▶ Tasks to complete
(1) Translate into Spanish this sentence from the text on the IBM 403 plugboard accounting machine: "Each punch card contains a record, so a stack of punch cards is basically a database."
(2) From the text on the IBM 403 plugboard accounting machine, reproduce verbatim the part that opens with the words containing "Programming using a" and closes with "basically a database.".

▶ Given text
Programming using a plug-board - an IBM 403 Plugboard Accounting Machine

JCitron

Trainzing since 12-2003
http://www.righto.com/2017/04/1950s-tax-preparation-plugboard.html

This is quite an amazing electro-mechanical device which uses relays, switches, and cogs to produce reports which were output on to punch cards. The punch cards were then entered into an another plug-board machine to print out the information. Each punch card contains a record, so a stack of punch cards is basically a database.

The plug-boards were setup to perform a specific function., and were programmed by connecting the wires between various parts of the board to turn on a switch, or line to build the queries and output the data. It's a pretty neat machine and being a technician, I can only imagine what it was like to repair these machines. They were produced between the late 1940s to the 1960s.

Anyway, this stuff is cool and it shows how far we've come from the punch card days, and the electro-mechanical computing devices of the early days.
 
Anyway, this stuff is cool and it shows how far we've come from the punch card days, and the electro-mechanical computing devices of the early days.
It was great fun when the IBM tech called in to run his diagnostics, which was a plugboard that he carried everywhere and a matching deck of cards. He could really make the machine dance. The best one was the printer, which raised all the type bars to the same point and stopped them all at the same time. The system I was most familiar with was installed in the offices of a very large steel manufacturing plant, and a 403 running its print diagnostics caused a racket that was comparable with any of the other heavy equipment on site!
 
We were still using Hollerith punch cards in the early 80's so they were around for a while. Our Univac card reader must have been hungry because it often ate my cards!
 
Sometimes I think that the sudden switch from vaaccuumm tubes and solid state electronics, to today's micro processors, were developed by aliens, who came to Earth and said: "Doods, That's not the way it is done, you got to put these POS in a museum, and get with the modern times"

When I was young, a Transistor radio, and a reel to reel tape recorder, were the only high tech devices ... With my trusty magnifying glass I could burn up red any colonies with glee (as we had no shoot em' up video games to occupy our time), and with my trusty Dad's claw hammer, and borrowed (confiscated) untold box's of nails, we killed many a tree, by building 3 story wooden tree forts, and camped out in the limbs all night ... We had nothing back then ... Nothing !

▶ Exercise data
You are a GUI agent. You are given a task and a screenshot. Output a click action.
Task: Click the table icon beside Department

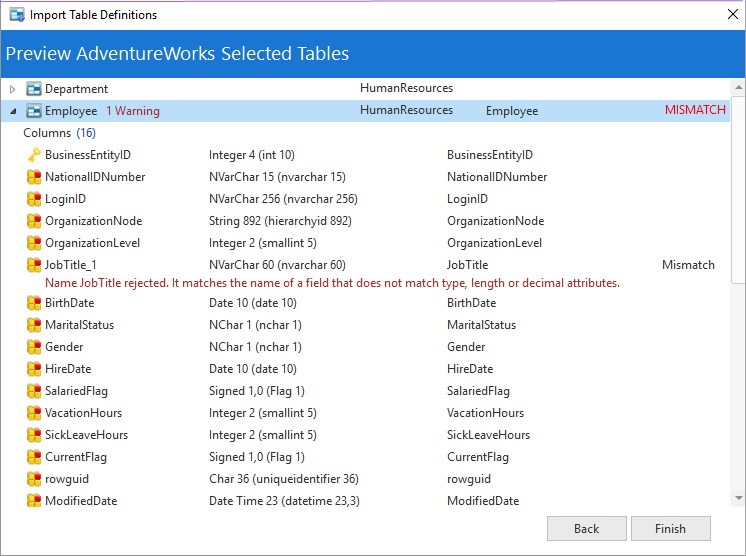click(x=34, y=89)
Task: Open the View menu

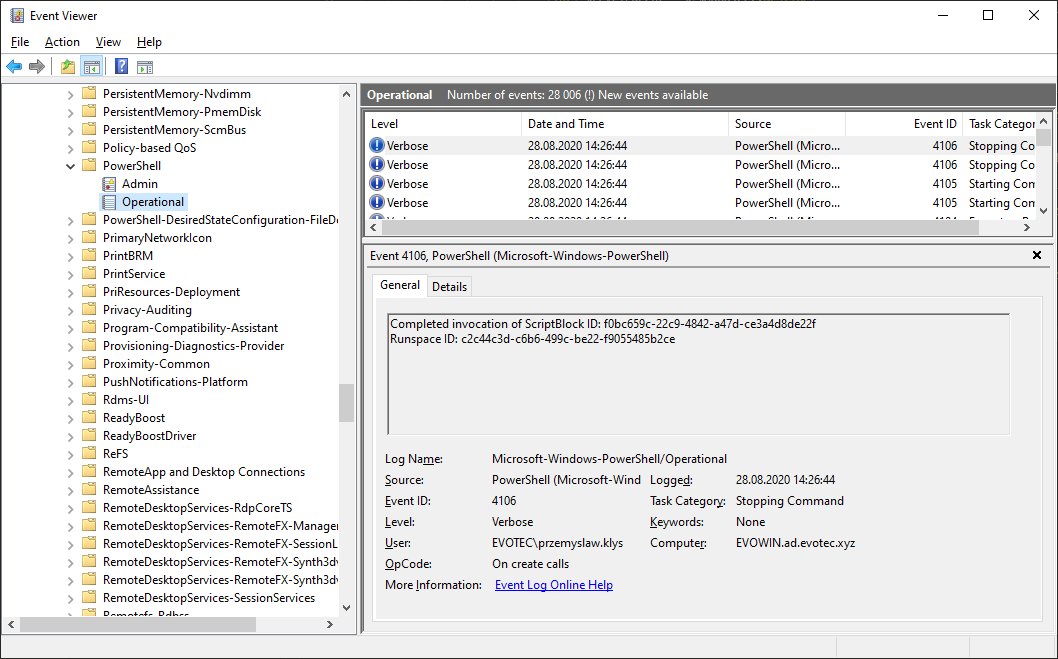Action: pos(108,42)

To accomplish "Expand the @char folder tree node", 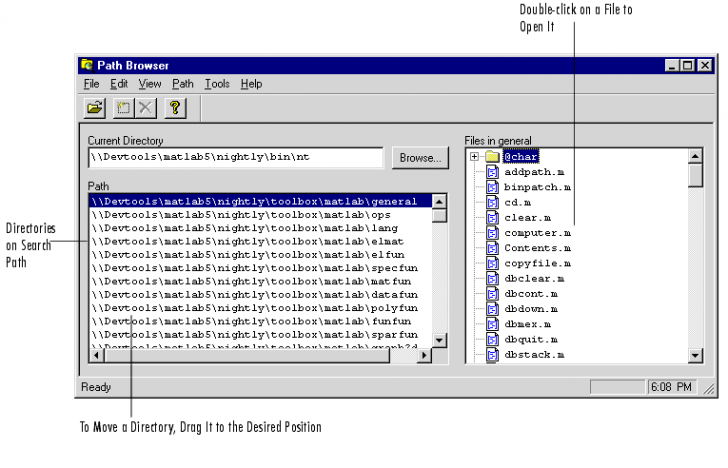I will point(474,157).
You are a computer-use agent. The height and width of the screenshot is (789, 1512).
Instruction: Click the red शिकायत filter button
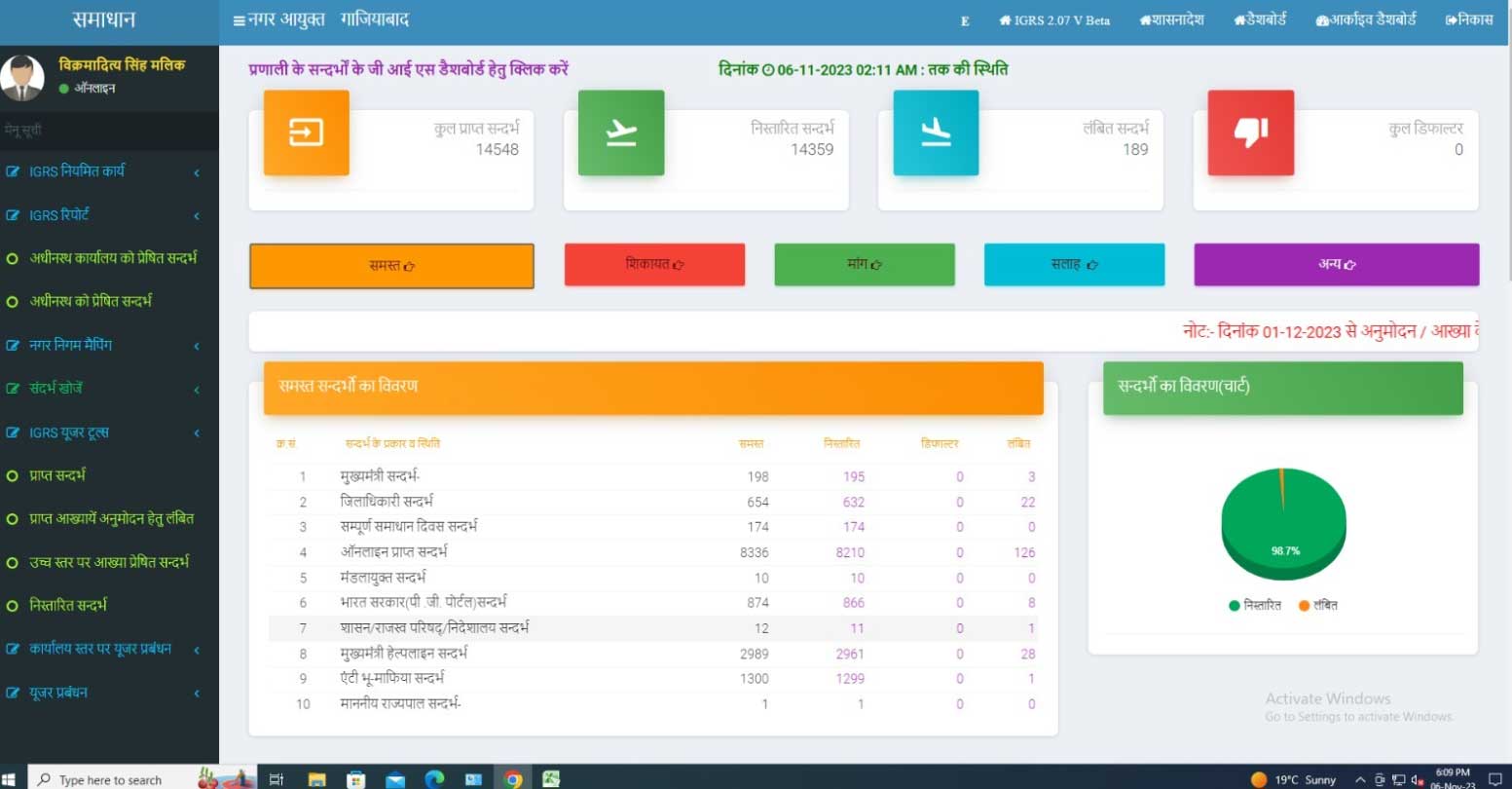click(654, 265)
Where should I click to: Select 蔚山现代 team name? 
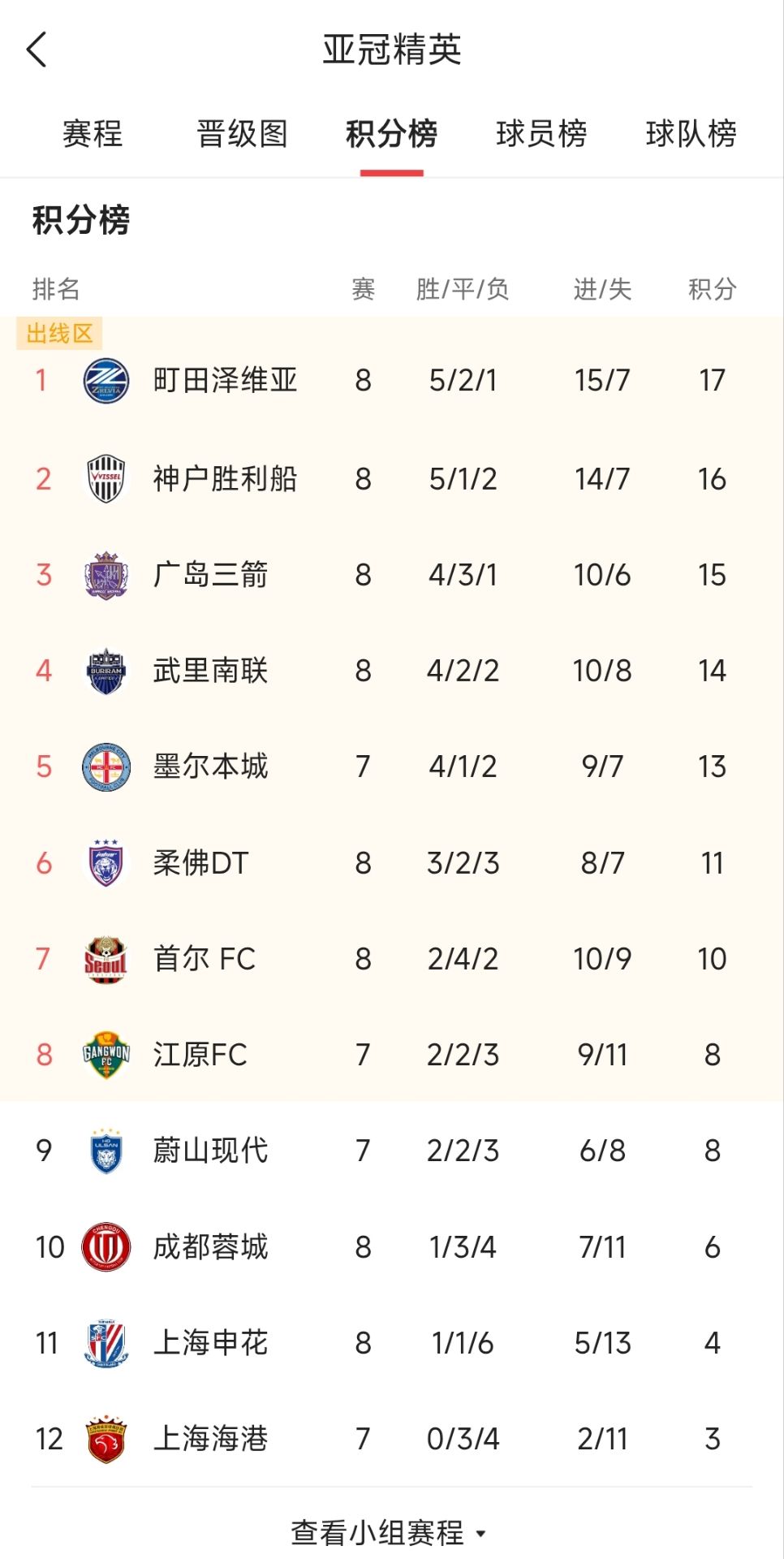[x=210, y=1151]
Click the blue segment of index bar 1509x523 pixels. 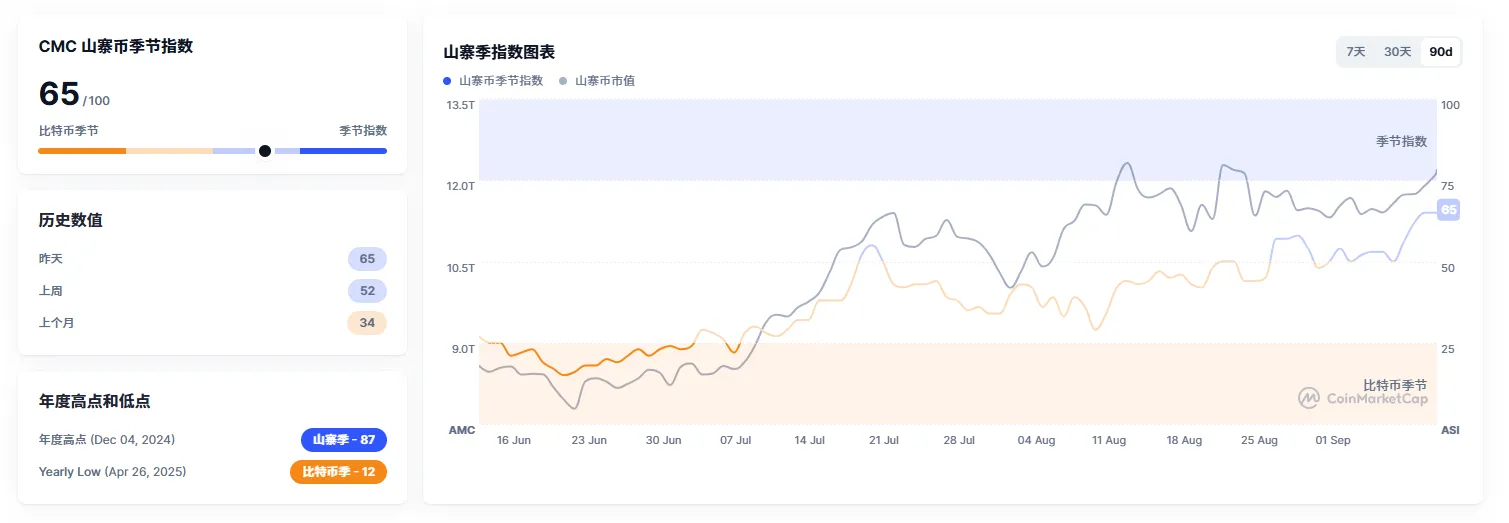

▶ Solutions to the exercise
(1) Cada tarjeta perforada contiene un registro, por lo que una pila de tarjetas perforadas es básicamente una base de datos.

(2)
Programming using a plug-board - an IBM 403 Plugboard Accounting Machine

JCitron

Trainzing since 12-2003
http://www.righto.com/2017/04/1950s-tax-preparation-plugboard.html

This is quite an amazing electro-mechanical device which uses relays, switches, and cogs to produce reports which were output on to punch cards. The punch cards were then entered into an another plug-board machine to print out the information. Each punch card contains a record, so a stack of punch cards is basically a database.